◆ Отрывок

Он согласился. Не то чтобы кампус окружала колючая проволока, но побег требовал тщательной подготовки, прямо как в фильме «Побег из Шоушенка». Мы двинулись, как только погасили свет, но мой спутник испугался и повернул назад с полдороги.

– Увидимся! – попрощался я и продолжил бег. Я не останавливался много миль, пока не достиг города.

Я пошел на автостанцию фирмы Greyhound, сел в автобус до Нью-Йорка, позвонил оттуда Мэри Энн и поехал на поезде в Вестчестер. Сестра с Джо подобрали меня там, потратили несколько часов на попытки уговорить вернуться, а потом все же доставили обратно на машине. К шести утра я снова был в Академии. Меня не поймали, и обошлось без каких-либо неприятностей. Тем не менее утренний рожок разбудил и того старшекурсника со Стейтен-Айленда, и он улыбнулся, думая, что настал еще один день издевательств надо мной.

Более опытные парни научили меня, как добиться от ботинок идеального блеска, так что через некоторое время меня уже нельзя было изводить по этой причине. Не важно. Когда у моего недруга не было готовых причин меня мучить, он изобретал новую.

Однажды он скомандовал всем младшим кадетам за нашим столом сложить руки как положено. Потом подождал некоторое время и сказал:

– Все могут опустить руки, кроме Моттолы.

Я продержался еще пять минут, а потом одна рука устала и слегка просела. Этот сукин сын взял ложку и треснул меня по локтю – как раз по «той самой» косточке! Шок пронзил меня, и вот тут я сломался. Я выскочил из-за стола, зашел сзади, схватил его за шею и дернул так сильно, что из-под него вывалился стул, и он грохнулся на пол. Я сел сверху и стал лупить его, буквально выбивая из него все дерьмо, пока другие кадеты не вмешались и не оттащили меня.

◆ Блок данных
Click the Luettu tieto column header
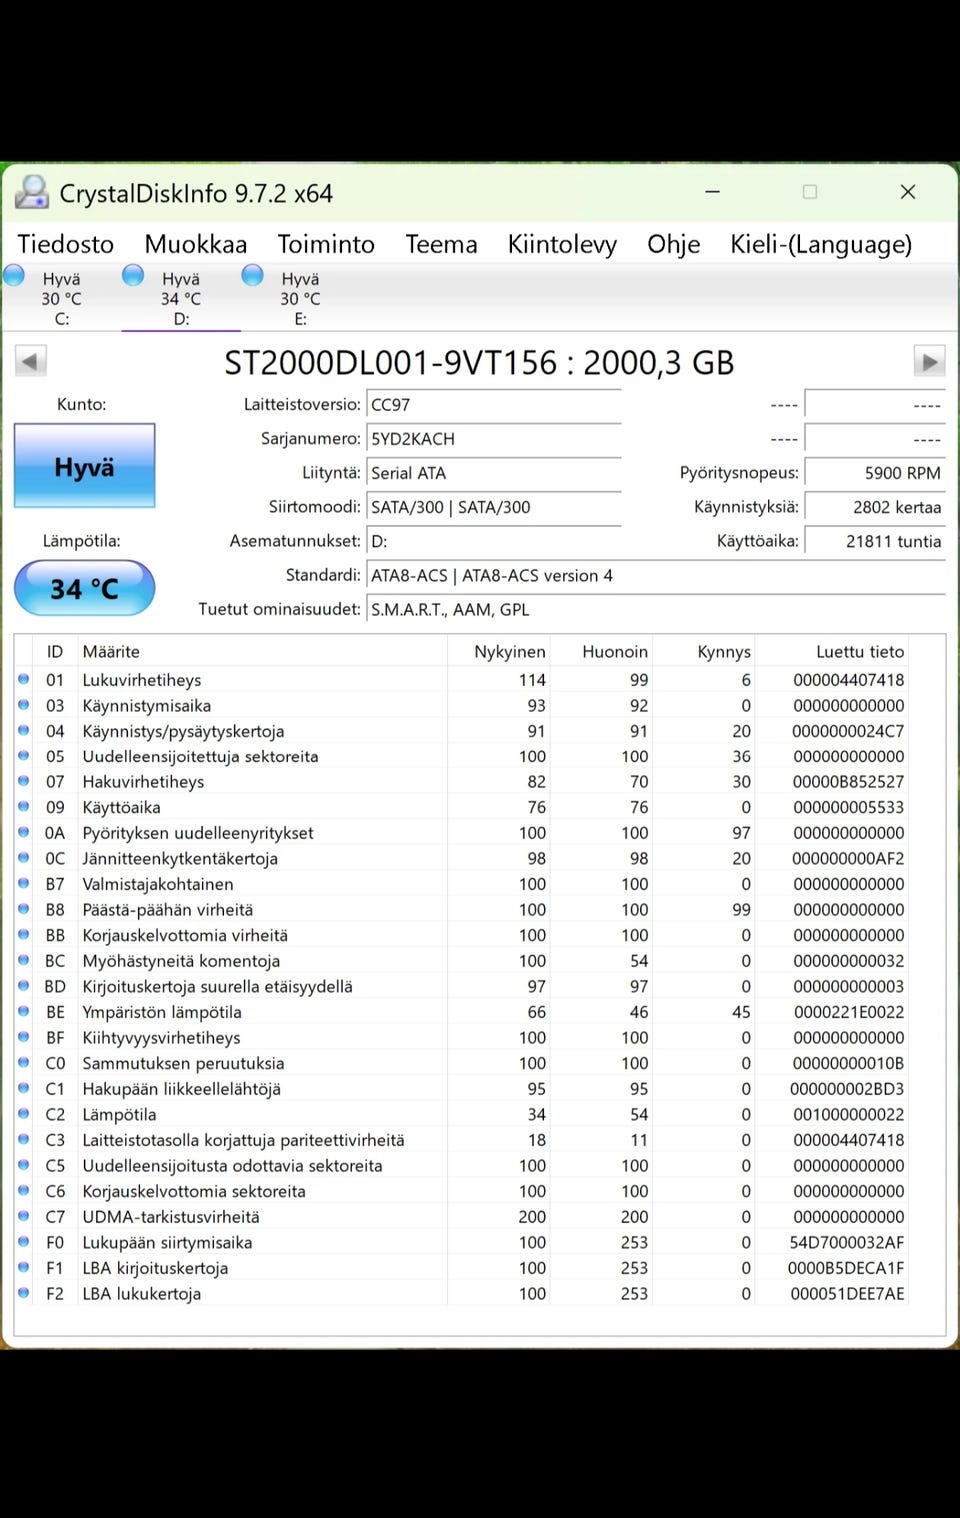Viewport: 960px width, 1518px height. coord(859,651)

◆ Условия заданий
1. Воспроизведите без изменений ту часть отрывка, которая начинается со слов "Однажды он скомандовал" и заканчивается словами "не оттащили меня.".
2. Согласно отрывку, каким транспортом рассказчик добрался из Нью-Йорка до Вестчестера?

◆ Ответы к заданиям
1.
Однажды он скомандовал всем младшим кадетам за нашим столом сложить руки как положено. Потом подождал некоторое время и сказал:

– Все могут опустить руки, кроме Моттолы.

Я продержался еще пять минут, а потом одна рука устала и слегка просела. Этот сукин сын взял ложку и треснул меня по локтю – как раз по «той самой» косточке! Шок пронзил меня, и вот тут я сломался. Я выскочил из-за стола, зашел сзади, схватил его за шею и дернул так сильно, что из-под него вывалился стул, и он грохнулся на пол. Я сел сверху и стал лупить его, буквально выбивая из него все дерьмо, пока другие кадеты не вмешались и не оттащили меня.

2. На поезде.